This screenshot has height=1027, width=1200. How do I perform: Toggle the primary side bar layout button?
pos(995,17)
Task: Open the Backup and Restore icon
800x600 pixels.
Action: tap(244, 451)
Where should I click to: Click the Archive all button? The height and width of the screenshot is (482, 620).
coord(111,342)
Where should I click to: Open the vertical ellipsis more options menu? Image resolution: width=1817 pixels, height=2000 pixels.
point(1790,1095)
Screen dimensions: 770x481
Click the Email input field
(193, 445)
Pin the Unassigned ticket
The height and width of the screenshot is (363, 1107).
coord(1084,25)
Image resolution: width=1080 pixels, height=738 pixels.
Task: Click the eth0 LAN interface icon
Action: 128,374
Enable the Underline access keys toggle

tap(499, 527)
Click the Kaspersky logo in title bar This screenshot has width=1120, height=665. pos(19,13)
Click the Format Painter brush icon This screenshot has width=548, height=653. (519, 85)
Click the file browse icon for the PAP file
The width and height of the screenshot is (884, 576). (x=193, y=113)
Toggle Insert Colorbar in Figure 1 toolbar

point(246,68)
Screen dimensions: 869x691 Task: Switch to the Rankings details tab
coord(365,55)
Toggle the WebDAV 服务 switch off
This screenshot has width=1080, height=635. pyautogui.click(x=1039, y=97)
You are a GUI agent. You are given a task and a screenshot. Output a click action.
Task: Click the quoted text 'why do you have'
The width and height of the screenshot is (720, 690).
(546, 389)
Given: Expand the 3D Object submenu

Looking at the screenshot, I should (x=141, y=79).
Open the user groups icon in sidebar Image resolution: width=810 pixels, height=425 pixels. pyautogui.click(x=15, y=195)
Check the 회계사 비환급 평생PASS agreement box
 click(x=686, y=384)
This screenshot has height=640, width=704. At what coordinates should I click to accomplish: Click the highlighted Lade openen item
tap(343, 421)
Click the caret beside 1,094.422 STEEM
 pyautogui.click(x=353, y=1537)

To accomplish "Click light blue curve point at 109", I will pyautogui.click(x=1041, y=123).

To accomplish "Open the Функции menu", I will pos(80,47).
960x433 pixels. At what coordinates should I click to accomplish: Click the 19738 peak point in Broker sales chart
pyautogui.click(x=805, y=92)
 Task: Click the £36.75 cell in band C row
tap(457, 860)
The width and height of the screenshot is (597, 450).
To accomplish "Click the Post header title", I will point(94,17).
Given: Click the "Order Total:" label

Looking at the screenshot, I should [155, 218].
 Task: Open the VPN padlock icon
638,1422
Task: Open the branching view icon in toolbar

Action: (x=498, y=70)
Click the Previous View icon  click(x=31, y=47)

INSTRUCTIONS FOR THE TASK -
Copy each line holding the word "title" from the listing above.

PROBLEM SOLUTION -
Click the Kaspersky logo in title bar This screenshot has width=1120, height=665. pos(19,13)
To accomplish "Click the Post header title", I will point(94,17).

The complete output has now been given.